Future inference systems will likely combine:
- continuous batching for many concurrent agents and reasoning branches
- speculative decoding evolving into speculative reasoning
- adaptive precision routing across FP4, FP8, and BF16
- memory-aware model architecture across HBM, L2, shared memory, registers, and KV tiers
- GPU-resident persistent loops that fuse draft, verify, commit, KV update, and scheduling
In this framing, the winning system is not only the fastest token generator.

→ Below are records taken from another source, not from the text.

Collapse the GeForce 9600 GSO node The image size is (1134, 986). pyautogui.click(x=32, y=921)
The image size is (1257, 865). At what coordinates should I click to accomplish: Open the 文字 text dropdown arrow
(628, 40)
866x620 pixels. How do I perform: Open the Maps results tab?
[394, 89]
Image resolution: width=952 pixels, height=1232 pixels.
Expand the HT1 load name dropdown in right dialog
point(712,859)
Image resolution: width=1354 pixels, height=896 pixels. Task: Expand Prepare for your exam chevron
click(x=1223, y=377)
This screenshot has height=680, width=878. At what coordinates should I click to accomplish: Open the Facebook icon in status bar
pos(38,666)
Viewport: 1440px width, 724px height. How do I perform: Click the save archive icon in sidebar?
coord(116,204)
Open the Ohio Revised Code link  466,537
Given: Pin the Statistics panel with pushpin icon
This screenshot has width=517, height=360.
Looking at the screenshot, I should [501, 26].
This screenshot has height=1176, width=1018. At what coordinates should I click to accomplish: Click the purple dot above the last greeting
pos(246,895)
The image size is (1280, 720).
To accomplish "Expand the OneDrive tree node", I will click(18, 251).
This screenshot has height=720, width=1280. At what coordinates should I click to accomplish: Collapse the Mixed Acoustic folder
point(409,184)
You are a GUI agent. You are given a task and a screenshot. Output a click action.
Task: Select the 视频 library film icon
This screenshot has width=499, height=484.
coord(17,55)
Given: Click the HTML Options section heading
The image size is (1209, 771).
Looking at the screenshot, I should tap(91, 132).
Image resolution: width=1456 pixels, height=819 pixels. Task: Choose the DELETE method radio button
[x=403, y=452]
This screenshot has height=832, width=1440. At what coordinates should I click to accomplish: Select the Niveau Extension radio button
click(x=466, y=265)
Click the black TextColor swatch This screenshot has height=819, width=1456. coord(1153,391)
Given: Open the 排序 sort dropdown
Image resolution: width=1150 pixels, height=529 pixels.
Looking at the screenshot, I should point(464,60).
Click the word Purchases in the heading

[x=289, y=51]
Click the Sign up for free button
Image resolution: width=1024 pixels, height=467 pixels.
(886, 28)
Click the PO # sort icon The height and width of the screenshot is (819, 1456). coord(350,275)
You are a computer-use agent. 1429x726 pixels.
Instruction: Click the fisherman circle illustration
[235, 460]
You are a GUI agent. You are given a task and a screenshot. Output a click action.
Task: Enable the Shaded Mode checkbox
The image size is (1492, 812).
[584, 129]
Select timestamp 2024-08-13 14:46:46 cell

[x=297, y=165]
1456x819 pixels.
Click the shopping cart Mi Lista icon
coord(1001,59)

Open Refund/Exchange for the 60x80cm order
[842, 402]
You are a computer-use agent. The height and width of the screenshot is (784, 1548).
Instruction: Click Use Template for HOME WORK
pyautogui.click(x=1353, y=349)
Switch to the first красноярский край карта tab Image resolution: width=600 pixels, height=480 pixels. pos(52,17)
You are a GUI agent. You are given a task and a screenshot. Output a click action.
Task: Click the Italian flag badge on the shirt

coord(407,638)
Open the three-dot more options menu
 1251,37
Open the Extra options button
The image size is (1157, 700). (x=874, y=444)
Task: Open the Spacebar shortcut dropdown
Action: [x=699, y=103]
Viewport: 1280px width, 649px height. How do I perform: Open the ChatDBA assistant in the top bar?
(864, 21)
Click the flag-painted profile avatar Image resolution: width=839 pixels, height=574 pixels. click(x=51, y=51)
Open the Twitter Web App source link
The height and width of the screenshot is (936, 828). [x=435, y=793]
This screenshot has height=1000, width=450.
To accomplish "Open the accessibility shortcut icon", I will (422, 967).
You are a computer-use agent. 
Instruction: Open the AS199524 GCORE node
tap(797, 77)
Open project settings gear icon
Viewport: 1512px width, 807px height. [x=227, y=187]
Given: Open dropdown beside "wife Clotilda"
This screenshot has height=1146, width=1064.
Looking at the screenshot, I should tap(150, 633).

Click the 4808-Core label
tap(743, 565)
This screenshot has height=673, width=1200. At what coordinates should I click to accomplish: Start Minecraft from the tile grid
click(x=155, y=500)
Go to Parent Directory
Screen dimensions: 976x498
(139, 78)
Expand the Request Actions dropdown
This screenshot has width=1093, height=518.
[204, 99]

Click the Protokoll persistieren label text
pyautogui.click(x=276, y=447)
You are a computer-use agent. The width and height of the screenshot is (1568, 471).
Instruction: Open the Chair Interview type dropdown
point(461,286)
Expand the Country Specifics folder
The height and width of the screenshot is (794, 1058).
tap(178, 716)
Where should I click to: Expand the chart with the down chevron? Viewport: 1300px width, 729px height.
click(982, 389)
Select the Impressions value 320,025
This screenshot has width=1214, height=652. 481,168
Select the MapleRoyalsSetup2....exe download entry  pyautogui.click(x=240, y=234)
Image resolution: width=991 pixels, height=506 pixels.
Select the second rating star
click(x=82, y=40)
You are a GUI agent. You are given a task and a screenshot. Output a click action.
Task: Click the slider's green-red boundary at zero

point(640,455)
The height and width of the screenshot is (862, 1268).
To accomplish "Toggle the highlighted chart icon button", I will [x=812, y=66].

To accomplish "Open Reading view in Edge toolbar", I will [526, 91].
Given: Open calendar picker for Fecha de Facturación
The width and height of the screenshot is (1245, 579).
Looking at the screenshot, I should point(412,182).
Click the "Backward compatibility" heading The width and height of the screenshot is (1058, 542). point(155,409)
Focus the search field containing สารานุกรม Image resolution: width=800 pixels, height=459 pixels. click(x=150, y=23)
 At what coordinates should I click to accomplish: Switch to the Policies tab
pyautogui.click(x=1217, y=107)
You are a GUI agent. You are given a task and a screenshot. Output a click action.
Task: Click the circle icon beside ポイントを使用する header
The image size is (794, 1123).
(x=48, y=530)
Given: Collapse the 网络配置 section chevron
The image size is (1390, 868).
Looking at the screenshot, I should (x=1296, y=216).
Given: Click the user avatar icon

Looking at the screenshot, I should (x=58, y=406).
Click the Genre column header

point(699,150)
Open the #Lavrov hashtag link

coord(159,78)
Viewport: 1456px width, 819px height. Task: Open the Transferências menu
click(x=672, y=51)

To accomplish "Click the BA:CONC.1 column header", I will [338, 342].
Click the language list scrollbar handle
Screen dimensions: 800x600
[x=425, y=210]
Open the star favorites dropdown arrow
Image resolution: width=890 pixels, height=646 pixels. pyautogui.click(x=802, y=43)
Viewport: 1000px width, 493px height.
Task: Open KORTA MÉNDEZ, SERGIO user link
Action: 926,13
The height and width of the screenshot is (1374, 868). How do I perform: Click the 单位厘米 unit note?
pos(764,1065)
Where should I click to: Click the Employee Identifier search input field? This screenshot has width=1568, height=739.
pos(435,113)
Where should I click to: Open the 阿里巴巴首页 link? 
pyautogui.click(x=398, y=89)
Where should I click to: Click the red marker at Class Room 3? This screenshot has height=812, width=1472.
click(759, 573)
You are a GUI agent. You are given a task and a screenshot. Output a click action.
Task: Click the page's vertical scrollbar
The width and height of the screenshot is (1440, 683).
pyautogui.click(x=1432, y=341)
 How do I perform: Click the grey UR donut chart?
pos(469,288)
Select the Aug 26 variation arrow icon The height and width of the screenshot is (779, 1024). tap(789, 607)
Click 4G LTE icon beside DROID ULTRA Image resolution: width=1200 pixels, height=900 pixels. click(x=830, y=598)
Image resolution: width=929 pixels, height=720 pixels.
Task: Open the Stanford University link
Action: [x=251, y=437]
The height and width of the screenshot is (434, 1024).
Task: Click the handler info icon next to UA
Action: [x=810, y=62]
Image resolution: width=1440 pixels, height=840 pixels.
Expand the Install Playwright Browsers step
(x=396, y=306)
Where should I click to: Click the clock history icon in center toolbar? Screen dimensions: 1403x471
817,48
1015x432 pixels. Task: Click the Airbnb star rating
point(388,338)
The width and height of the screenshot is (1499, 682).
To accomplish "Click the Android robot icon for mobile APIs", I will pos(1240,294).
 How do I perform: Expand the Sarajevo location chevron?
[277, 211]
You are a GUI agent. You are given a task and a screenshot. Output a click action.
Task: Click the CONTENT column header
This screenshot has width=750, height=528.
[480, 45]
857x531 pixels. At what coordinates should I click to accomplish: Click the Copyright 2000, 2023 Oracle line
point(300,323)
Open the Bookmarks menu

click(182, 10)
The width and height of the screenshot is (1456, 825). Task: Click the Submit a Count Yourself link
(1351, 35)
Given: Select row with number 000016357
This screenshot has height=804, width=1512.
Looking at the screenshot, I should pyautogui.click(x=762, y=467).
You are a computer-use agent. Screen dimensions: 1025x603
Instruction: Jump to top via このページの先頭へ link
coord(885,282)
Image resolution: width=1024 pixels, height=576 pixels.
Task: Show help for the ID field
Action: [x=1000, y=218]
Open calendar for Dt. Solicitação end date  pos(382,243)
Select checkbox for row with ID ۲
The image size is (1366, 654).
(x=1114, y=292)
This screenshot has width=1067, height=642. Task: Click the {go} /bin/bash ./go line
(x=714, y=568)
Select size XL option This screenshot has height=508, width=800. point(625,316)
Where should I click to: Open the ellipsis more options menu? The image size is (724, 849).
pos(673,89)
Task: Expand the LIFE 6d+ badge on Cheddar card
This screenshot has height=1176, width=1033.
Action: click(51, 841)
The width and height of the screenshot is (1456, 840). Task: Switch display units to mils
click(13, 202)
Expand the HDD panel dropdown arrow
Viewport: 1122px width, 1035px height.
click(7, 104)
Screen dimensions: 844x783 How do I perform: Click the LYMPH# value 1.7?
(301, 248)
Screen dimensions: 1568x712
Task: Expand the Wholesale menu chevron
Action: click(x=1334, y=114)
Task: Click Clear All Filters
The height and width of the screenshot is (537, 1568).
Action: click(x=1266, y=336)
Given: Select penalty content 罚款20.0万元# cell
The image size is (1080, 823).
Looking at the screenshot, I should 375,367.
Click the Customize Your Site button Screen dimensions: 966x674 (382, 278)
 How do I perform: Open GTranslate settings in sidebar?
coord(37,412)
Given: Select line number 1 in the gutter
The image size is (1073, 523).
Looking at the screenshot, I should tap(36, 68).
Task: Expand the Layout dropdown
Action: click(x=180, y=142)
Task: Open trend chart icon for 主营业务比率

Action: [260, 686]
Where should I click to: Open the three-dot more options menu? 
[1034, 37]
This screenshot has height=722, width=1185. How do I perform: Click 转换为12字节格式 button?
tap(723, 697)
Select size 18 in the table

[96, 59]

It is the fastest correct reasoner.
This repo does not implement that full system today. It starts with the lower-level
runtime pieces needed to study that direction: resident execution, sparse memory
selection, block-level decode structure, and scheduling visibility.
### Scope guardrail
Today, this repo is not a reasoning engine.
It does not yet implement:
- real multi-agent orchestration
- real verifier models
- real tool-use loops
- real retrieval-integrated generation
- real symbolic checking
- real correctness scoring
Those are future research directions.
The current repo focuses on the systems substrate:
GPU-resident control flow, memory selection, token/block decode structure,
and orchestration-gap measurement.
## License
Research use only. See [LICENSE](LICENSE).